WHAT YOU SHOULD DO: Start with the line that holds "980x523 pixels.". Please copy it and each remaining line below exactly, leaving pictures out.

[[ PROVIDED DATA, beginning ]]

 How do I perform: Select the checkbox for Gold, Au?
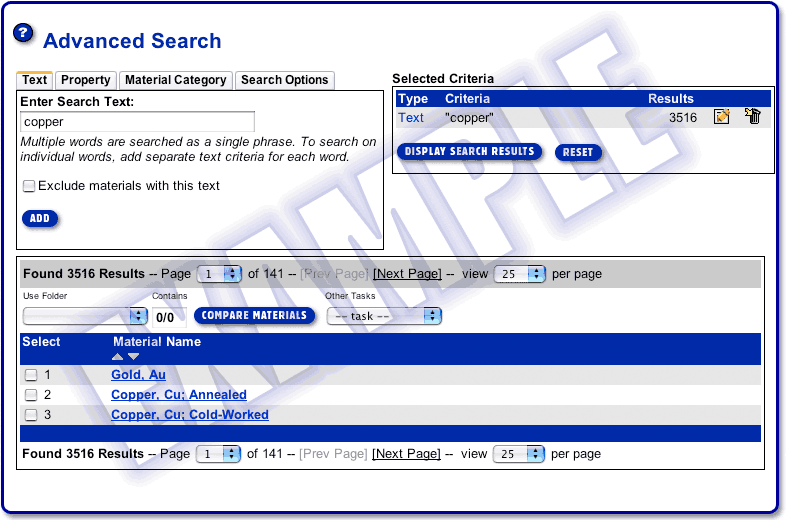(x=31, y=375)
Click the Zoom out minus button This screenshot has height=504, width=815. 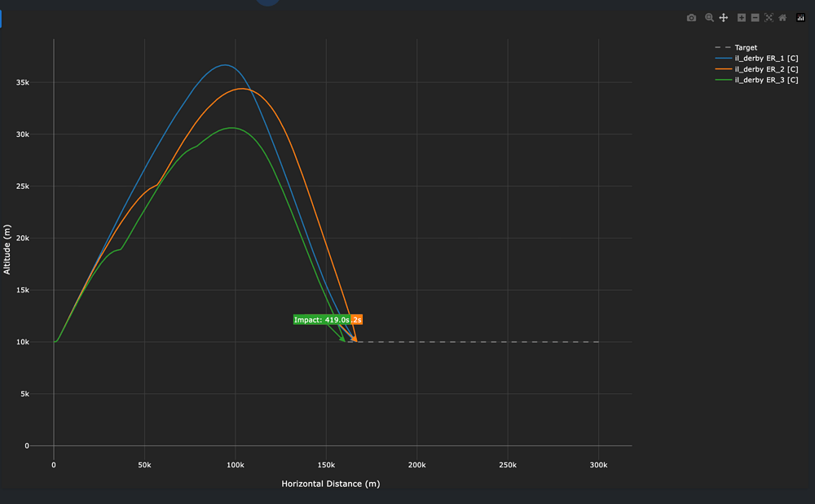tap(756, 18)
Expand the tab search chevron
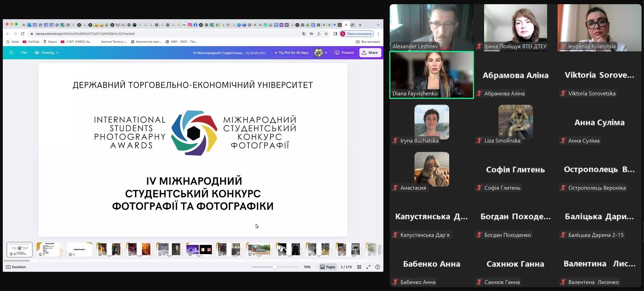Screen dimensions: 644x291 point(378,25)
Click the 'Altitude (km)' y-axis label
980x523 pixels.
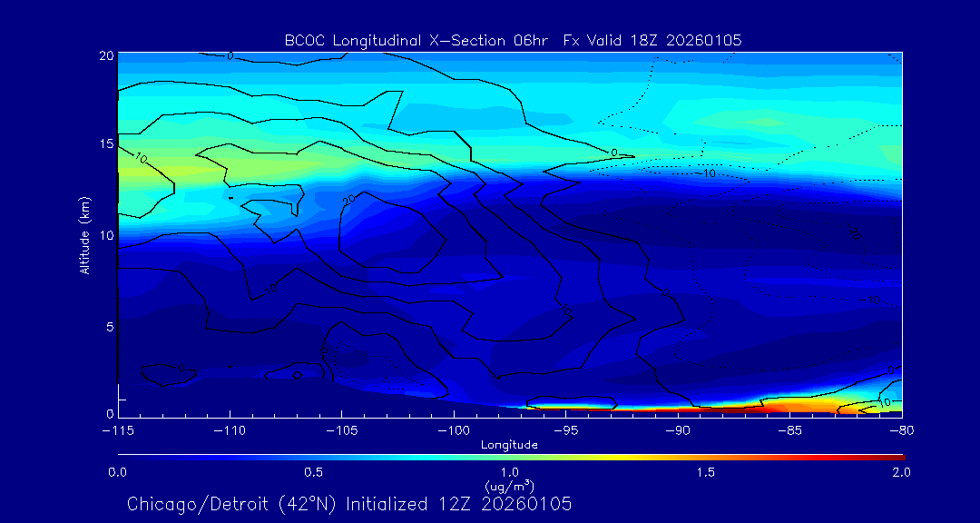pos(84,234)
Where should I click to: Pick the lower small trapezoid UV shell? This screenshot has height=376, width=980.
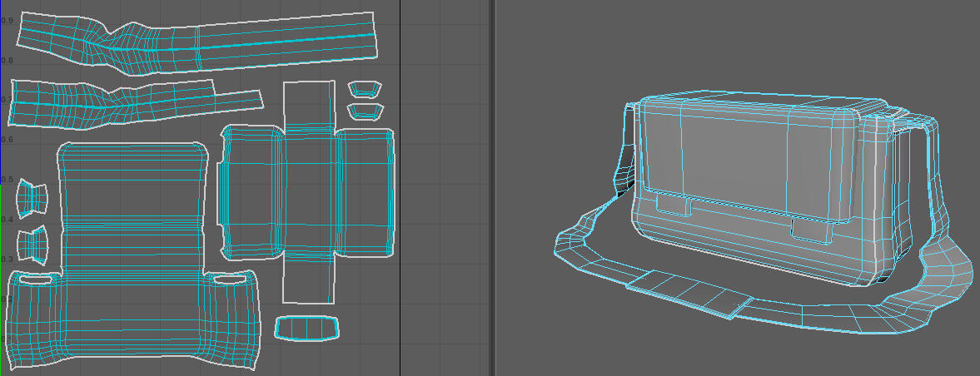tap(364, 110)
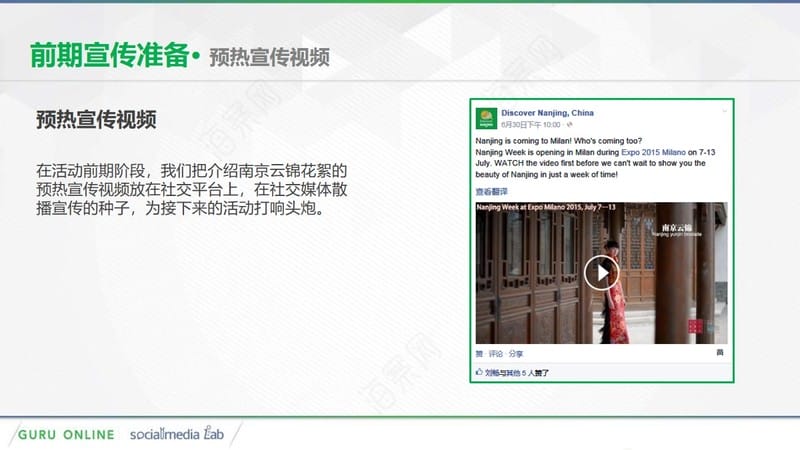
Task: Click the red logo in video corner
Action: [x=695, y=327]
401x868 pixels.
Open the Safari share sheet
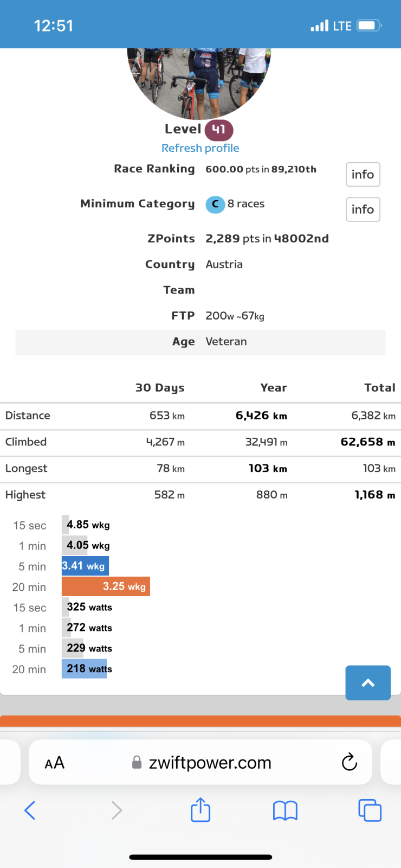tap(201, 809)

[[ PROVIDED DATA, end ]]

EXPECTED ANSWER:
980x523 pixels.
pos(84,234)
Where should I click to: Pick the lower small trapezoid UV shell? This screenshot has height=376, width=980.
tap(364, 110)
Task: Click the red logo in video corner
Action: [x=695, y=327]
401x868 pixels.
Open the Safari share sheet
tap(201, 809)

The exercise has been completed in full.